DSpark acceptance is preserved: 25.5% (original, official AWQ reference) → 30.8% (this model, antidoom + GPTQ g32). The FTPO patch is local and targeted; it does not break the draft head.
Measured speed — RTX 5090 (32 GB, Blackwell), single stream, greedy, 256-tok gens
Table with columns: config, tok/s, DSpark accept| config | tok/s | DSpark accept |
|---|
| this model + DSpark k=7 + CUDA graphs | 263 (peaks 343) | 30.8% |
| this model, native (no speculation) | 144 | — |
| reference: official Qwen3-14B-AWQ + DSpark k=7 | 244 | 25.5% |
| reference: official Qwen3-14B-AWQ, native | 147 | — |
Loop-rate eval (held-out, measured)
2,028 held-out prompts per arm (training prompts excluded), temperature 0.01, up to 4k tokens,
loop detection via the antidoom pipeline's own detector:
Table with columns: model, doom-loop rate| model | doom-loop rate |
|---|
| original Qwen3-14B (official AWQ) | 21/2039 = 1.03% |
| this model (antidoom) | 8/2039 = 0.39% |
~60% relative reduction in runaway-repetition incidence (two-proportion z ≈ 2.3, p ≈ 0.02),
from only 58 FTPO pairs — measured, not assumed.
Usage (vLLM + DSpark)
from vllm import LLM, SamplingParams
from transformers import AutoTokenizer
MODEL = "Danny-Dasilva/Qwen3-14B-antidoom-W4A16-GPTQ-g32-DSpark"
DRAFT = "deepseek-ai/dspark_qwen3_14b_block7"
llm = LLM(
model=MODEL,
max_model_len=8192,
attention_backend="FLASHINFER",
speculative_config={
"method": "dspark",
"model": DRAFT,
"num_speculative_tokens": 7,
"attention_backend": "TRITON_ATTN",
},
)
tok = AutoTokenizer.from_pretrained(MODEL)
prompt = tok.apply_chat_template([{"role": "user", "content": "Hello!"}],
add_generation_prompt=True, tokenize=False)

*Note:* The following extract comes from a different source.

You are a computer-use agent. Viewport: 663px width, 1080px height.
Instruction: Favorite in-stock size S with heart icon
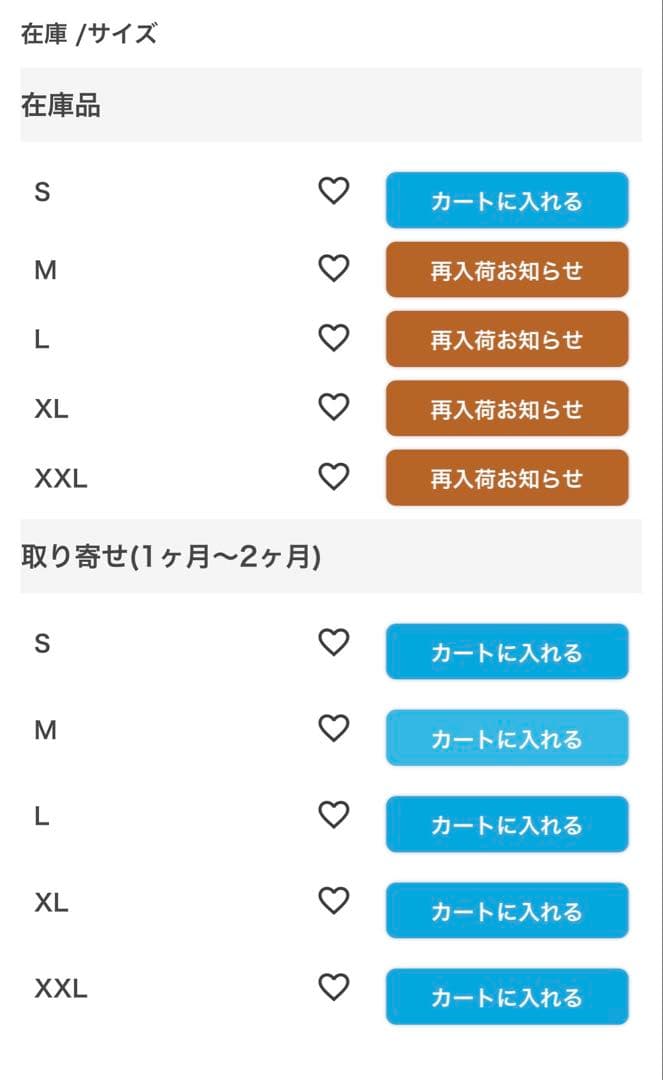[333, 190]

print(llm.generate([prompt], SamplingParams(temperature=0.0, max_tokens=256))[0].outputs[0].text)
Requires a vLLM build with DSpark support (merged to vLLM main 2026-07-02).
Antidoom details
- Pipeline: Liquid4All/antidoom at upstream defaults except:
temperature=0.01, prompt sources filtered to code/instruction-following (3-8× higher loop yield
than math/QA), pair budget 58 (5h generation cap; the model is extremely loop-resistant), num_epochs=10, lr=3e-5, lora_r=128, max_seq_length=3072, load_in_4bit for the training pass (14B bf16 + optimizer exceeds 32 GB), with the built-in chosen_win ≥ 0.4 early stop. Note: vLLM needs gpu_memory_utilization≈0.70 for this target+draft pair on 32 GB.

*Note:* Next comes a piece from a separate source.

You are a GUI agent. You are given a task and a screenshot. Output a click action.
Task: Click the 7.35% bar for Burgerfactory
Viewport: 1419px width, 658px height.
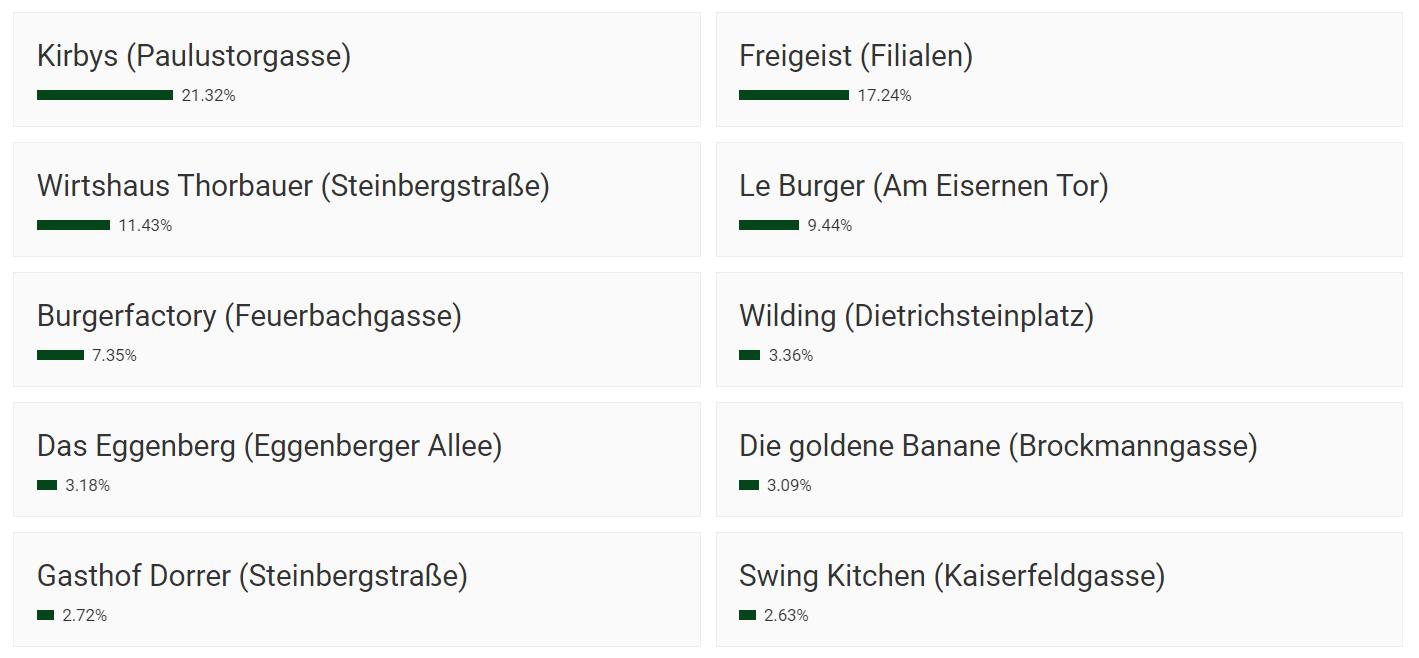[60, 355]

- The base model is healthy — only ~2% of low-temperature completions doom-loop — so this is a
targeted robustness patch against runaway repetition, not a rescue. FTPO trains only local
single-token preferences at loop-start positions.
Provenance
Qwen/Qwen3-14B (bf16) → antidoom FTPO LoRA merge → GPTQ W4A16 g32
- Built 2026-07-07 on a single RTX 5090. Apache-2.0, same as the base model.